** What the exercise asks **
Taking the line with "Image resolution: width=1512" as the first and the last line of the listing as the final one, please copy exactly those lines and no others, without pictures.

** Data shown **
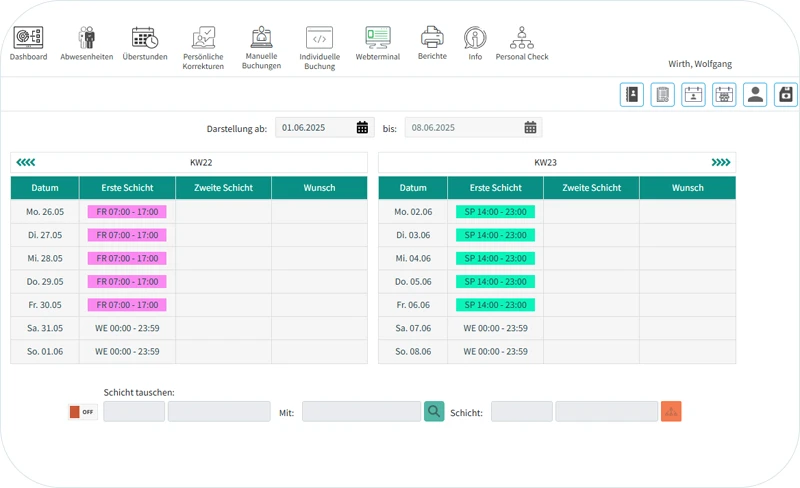This screenshot has width=800, height=488.
Task: Click the Webterminal icon
Action: pyautogui.click(x=378, y=38)
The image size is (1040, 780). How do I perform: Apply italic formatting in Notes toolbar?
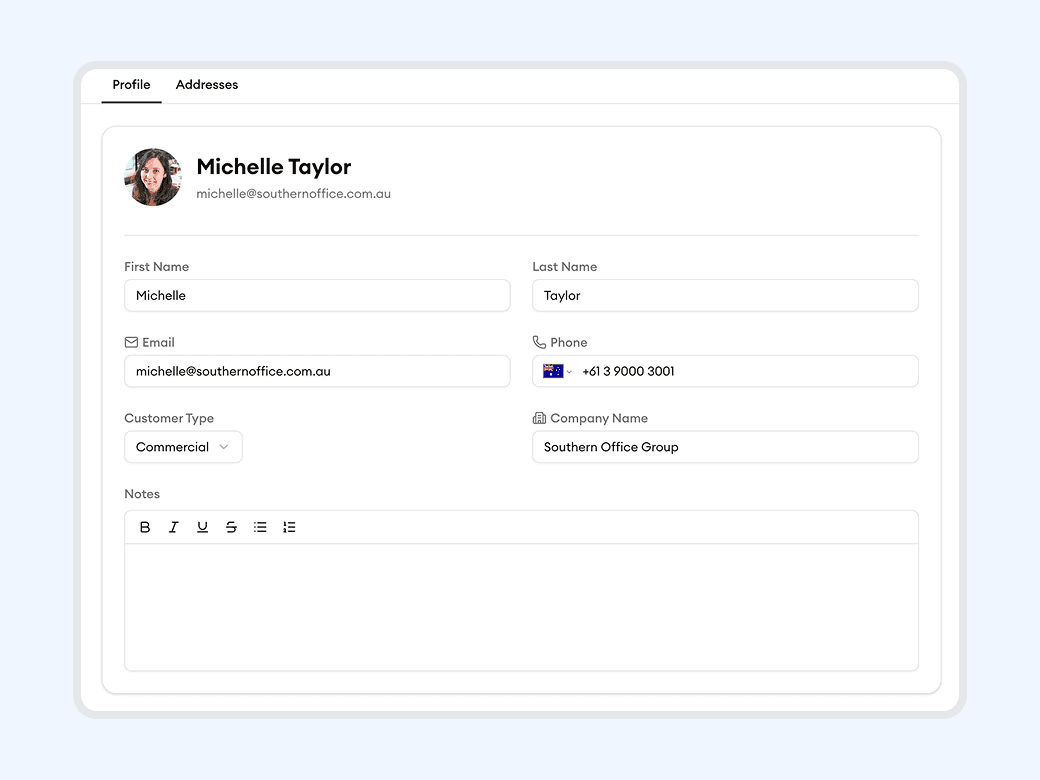(x=174, y=527)
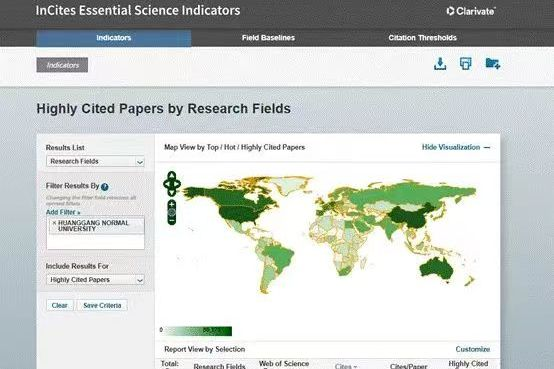Remove the Huanggang Normal University filter
The width and height of the screenshot is (554, 369).
54,223

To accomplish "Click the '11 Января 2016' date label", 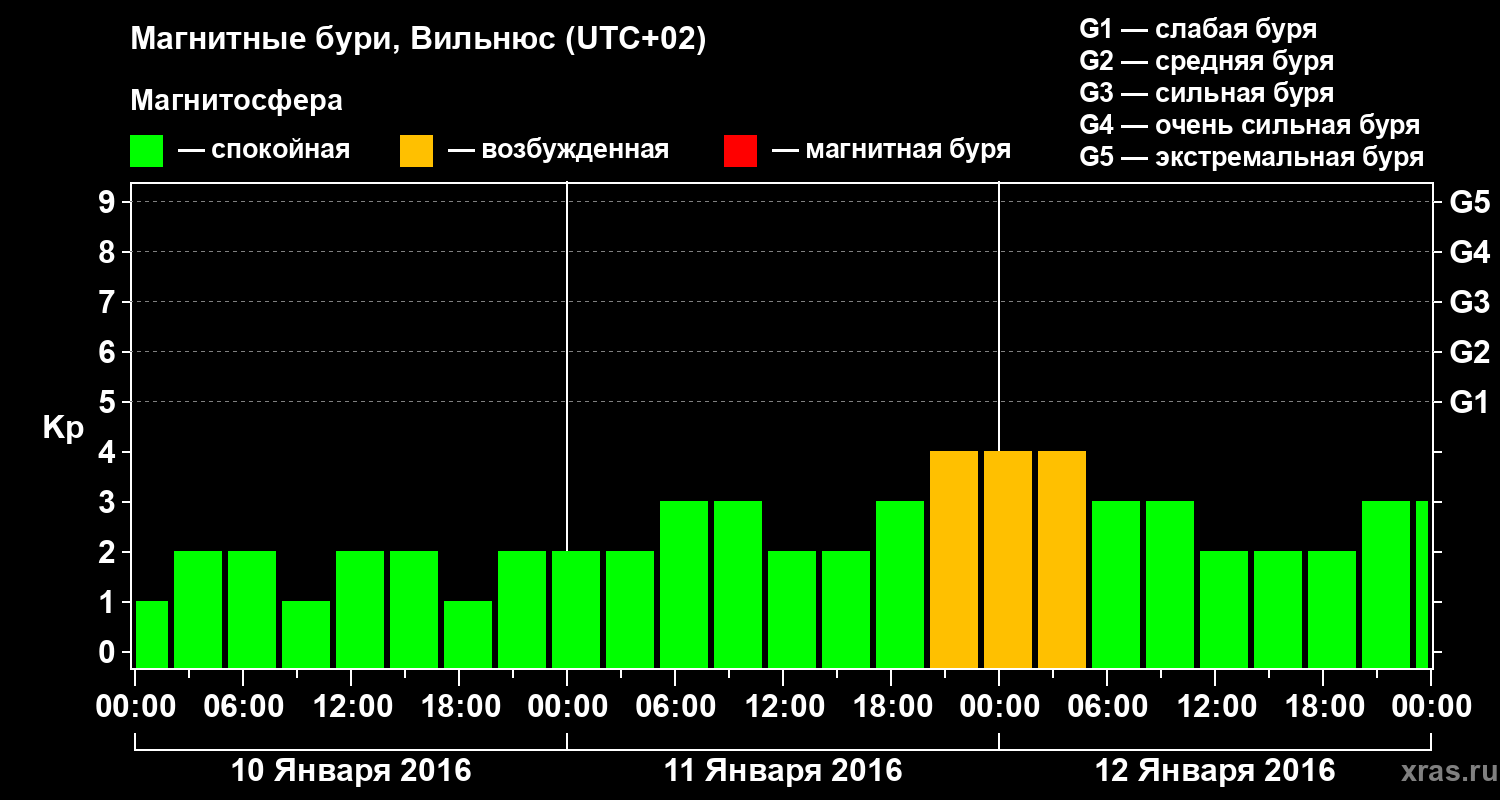I will (x=783, y=771).
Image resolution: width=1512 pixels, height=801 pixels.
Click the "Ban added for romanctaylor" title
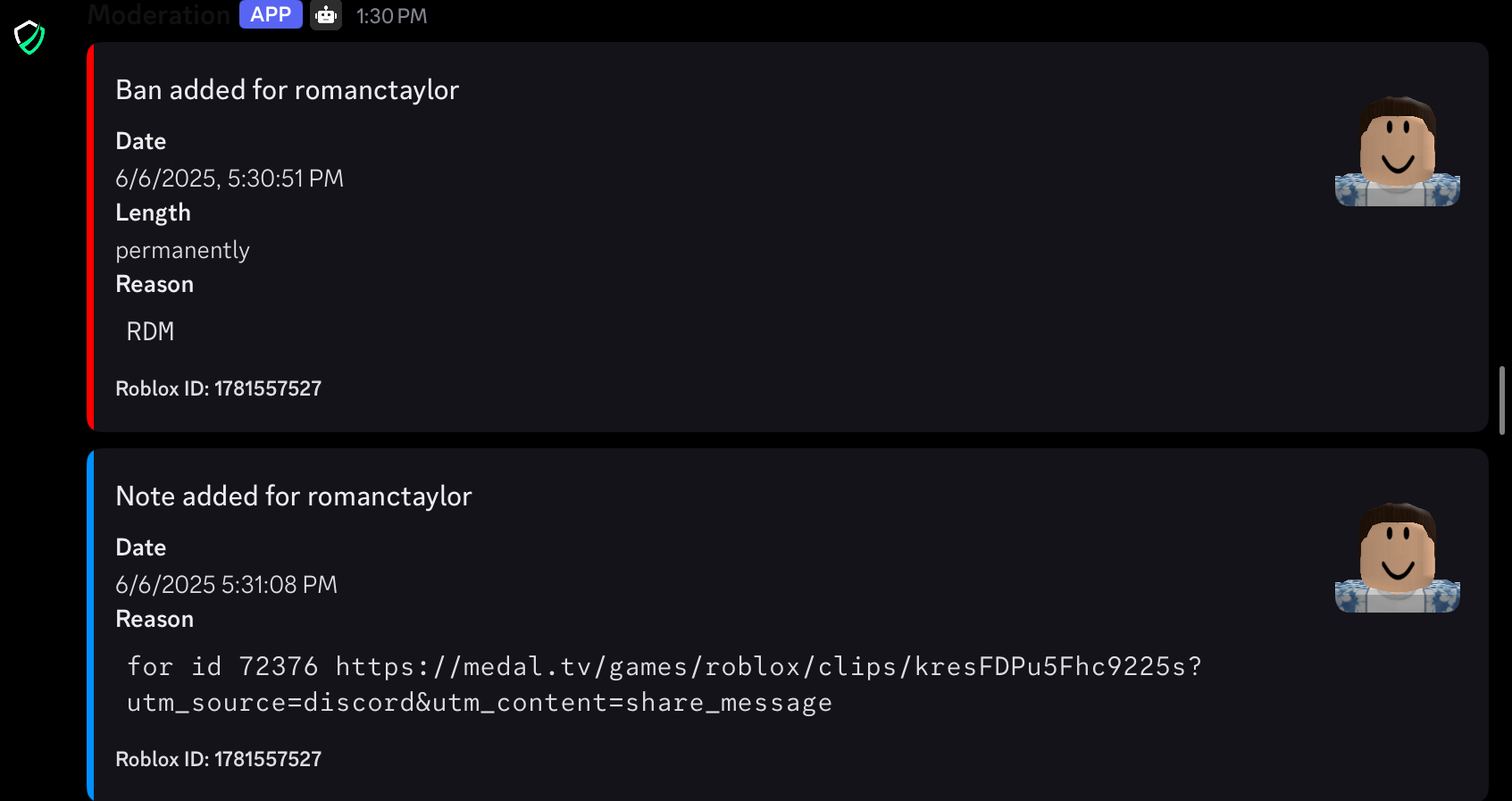[x=287, y=90]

** Task result **
Image resolution: width=1512 pixels, height=801 pixels.
Click the "Ban added for romanctaylor" title
[x=287, y=90]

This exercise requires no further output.